Selected passage:
When I was searching for a power solution to an honest 2k watt set up, I enquired about the stinger alternators. The people at Dashboards in Raleigh told me that alternators made by places like Stinger and car audio suppliers are usually not durable. They are made for competition, and dont stand up to daily driving. He installed, and subsequently replaced 3 of them. None lasted more than 8 months. I asked him what he recommended for a power solution, and he suggested dual batteries. Using a Sears Die Hard to run the car (it was free) and a yellow top for the stereo, I never had a need for power. My headlights never dimmed. I originally had a switch (sorry, don't remember what brand it was) that automatically sent power to the car bat 1st, then charged the optima. AFter a week, it was broken (refurbished part anyway) so I wired the batts parallel with nearly equal sucess. This was run by an old Chrysler 75 amp alternator. Voltage was originally 14 ish volts, after loading the 2nd bat in parallel w/o switch it put out 13.6 consistently.

Record excerpts:
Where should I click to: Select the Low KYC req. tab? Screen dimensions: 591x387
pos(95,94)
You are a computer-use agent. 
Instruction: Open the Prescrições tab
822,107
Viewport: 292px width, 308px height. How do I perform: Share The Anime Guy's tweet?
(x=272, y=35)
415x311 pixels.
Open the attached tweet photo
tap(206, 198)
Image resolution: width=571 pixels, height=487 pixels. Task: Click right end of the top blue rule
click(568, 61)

---

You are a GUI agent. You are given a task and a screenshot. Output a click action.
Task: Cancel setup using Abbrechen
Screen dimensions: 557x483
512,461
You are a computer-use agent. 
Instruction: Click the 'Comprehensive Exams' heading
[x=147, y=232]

---

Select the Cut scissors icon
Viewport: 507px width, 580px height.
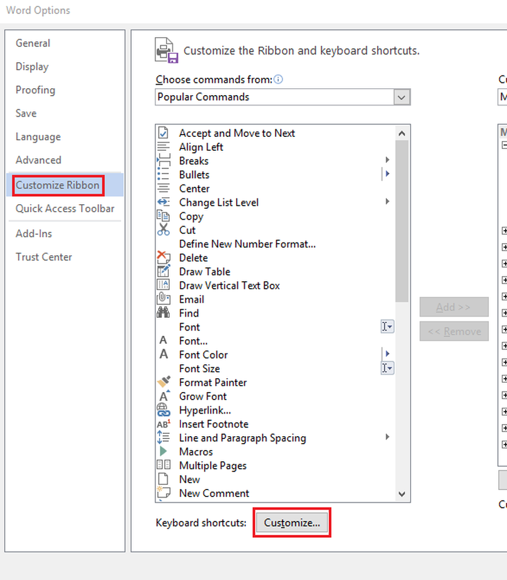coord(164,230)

Problem requirements: In the car audio post, what voltage did the alternator put out after the second battery was wired in parallel without a switch? The records are separate material, unrelated to the car audio post.

Right answer: It put out 13.6 volts consistently.